Input data —
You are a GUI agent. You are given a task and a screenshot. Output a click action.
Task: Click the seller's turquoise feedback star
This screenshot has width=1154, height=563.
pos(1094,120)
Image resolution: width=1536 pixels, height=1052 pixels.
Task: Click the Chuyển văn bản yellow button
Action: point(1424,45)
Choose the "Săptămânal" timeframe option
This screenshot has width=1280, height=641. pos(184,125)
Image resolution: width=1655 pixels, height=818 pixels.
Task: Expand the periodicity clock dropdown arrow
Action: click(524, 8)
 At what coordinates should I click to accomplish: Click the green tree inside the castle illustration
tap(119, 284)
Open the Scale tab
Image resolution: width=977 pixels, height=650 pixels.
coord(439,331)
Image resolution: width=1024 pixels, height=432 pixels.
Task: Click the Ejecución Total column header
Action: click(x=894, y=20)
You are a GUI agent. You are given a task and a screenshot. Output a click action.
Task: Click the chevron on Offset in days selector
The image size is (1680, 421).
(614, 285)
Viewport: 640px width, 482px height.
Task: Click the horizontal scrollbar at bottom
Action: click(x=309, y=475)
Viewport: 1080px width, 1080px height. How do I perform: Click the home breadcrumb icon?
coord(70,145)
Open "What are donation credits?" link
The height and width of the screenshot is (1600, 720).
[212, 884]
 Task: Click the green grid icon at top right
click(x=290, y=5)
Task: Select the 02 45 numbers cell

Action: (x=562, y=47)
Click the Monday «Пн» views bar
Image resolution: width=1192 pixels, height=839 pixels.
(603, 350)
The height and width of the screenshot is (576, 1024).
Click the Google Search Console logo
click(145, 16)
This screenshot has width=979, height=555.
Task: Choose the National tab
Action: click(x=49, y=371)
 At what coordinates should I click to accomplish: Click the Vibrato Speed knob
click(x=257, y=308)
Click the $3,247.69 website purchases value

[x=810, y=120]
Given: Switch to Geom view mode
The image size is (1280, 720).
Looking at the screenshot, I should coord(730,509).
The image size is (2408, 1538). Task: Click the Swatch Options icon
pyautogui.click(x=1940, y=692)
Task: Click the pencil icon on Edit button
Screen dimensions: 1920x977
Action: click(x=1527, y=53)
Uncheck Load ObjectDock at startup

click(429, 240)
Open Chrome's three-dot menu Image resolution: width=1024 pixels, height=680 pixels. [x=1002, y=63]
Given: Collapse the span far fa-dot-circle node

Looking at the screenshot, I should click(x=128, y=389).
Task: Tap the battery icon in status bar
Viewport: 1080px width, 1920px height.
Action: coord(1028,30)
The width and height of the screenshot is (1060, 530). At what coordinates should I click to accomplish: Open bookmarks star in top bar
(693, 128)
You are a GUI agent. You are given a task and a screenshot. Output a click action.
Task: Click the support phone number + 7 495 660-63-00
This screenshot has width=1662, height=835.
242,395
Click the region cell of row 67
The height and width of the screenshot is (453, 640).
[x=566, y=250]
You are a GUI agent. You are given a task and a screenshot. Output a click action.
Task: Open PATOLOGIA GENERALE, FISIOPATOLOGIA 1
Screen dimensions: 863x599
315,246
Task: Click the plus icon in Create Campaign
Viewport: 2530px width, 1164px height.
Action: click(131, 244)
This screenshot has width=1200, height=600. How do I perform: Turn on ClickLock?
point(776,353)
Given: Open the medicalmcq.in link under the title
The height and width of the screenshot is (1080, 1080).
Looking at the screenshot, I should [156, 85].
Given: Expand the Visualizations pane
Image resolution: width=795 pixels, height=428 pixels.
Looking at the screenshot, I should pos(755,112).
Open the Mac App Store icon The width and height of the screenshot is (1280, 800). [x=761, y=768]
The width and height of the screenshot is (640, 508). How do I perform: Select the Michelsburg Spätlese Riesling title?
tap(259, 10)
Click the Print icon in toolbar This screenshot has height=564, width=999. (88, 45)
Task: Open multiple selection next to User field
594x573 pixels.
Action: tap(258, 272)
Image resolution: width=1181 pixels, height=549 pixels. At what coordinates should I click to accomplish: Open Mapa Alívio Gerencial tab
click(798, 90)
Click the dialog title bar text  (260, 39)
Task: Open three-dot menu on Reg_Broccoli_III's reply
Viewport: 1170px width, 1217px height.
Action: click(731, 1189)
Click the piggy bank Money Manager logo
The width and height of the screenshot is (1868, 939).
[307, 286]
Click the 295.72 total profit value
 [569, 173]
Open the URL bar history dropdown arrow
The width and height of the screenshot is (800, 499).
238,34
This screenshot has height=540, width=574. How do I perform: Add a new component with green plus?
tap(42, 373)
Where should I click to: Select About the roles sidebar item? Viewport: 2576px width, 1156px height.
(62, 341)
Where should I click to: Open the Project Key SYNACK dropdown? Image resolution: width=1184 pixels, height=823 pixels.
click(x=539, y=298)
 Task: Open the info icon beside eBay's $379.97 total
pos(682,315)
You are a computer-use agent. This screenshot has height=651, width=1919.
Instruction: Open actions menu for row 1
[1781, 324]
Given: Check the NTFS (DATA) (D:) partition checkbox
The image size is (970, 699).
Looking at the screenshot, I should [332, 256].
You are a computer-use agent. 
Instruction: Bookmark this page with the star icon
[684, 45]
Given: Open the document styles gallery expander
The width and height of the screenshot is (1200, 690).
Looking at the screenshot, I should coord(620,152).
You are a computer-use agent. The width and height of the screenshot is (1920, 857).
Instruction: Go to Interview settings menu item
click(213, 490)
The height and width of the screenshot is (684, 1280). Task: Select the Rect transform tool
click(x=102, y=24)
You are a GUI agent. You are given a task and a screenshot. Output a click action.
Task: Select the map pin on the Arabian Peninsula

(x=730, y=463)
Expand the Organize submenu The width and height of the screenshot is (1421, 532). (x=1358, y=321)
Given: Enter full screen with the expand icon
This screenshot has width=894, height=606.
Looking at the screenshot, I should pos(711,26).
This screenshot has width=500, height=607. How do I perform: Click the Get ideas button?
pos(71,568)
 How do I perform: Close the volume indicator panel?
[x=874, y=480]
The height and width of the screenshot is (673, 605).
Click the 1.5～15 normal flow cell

What you will do — Retype only the stretch of lines above starting at the one with "Screen dimensions: 1920x977" and stopping at the one with "Open the Mac", exactly as written, with both kept.

Exercise output —
Screen dimensions: 1920x977
Action: click(x=1527, y=53)
Uncheck Load ObjectDock at startup

click(429, 240)
Open Chrome's three-dot menu Image resolution: width=1024 pixels, height=680 pixels. [x=1002, y=63]
Given: Collapse the span far fa-dot-circle node

Looking at the screenshot, I should click(x=128, y=389).
Task: Tap the battery icon in status bar
Viewport: 1080px width, 1920px height.
Action: coord(1028,30)
The width and height of the screenshot is (1060, 530). At what coordinates should I click to accomplish: Open bookmarks star in top bar
(693, 128)
You are a GUI agent. You are given a task and a screenshot. Output a click action.
Task: Click the support phone number + 7 495 660-63-00
This screenshot has width=1662, height=835.
242,395
Click the region cell of row 67
The height and width of the screenshot is (453, 640).
[x=566, y=250]
You are a GUI agent. You are given a task and a screenshot. Output a click action.
Task: Open PATOLOGIA GENERALE, FISIOPATOLOGIA 1
Screen dimensions: 863x599
315,246
Task: Click the plus icon in Create Campaign
Viewport: 2530px width, 1164px height.
Action: click(131, 244)
This screenshot has width=1200, height=600. How do I perform: Turn on ClickLock?
point(776,353)
Given: Open the medicalmcq.in link under the title
The height and width of the screenshot is (1080, 1080).
Looking at the screenshot, I should [156, 85].
Given: Expand the Visualizations pane
Image resolution: width=795 pixels, height=428 pixels.
Looking at the screenshot, I should pos(755,112).
Open the Mac App Store icon The width and height of the screenshot is (1280, 800). [x=761, y=768]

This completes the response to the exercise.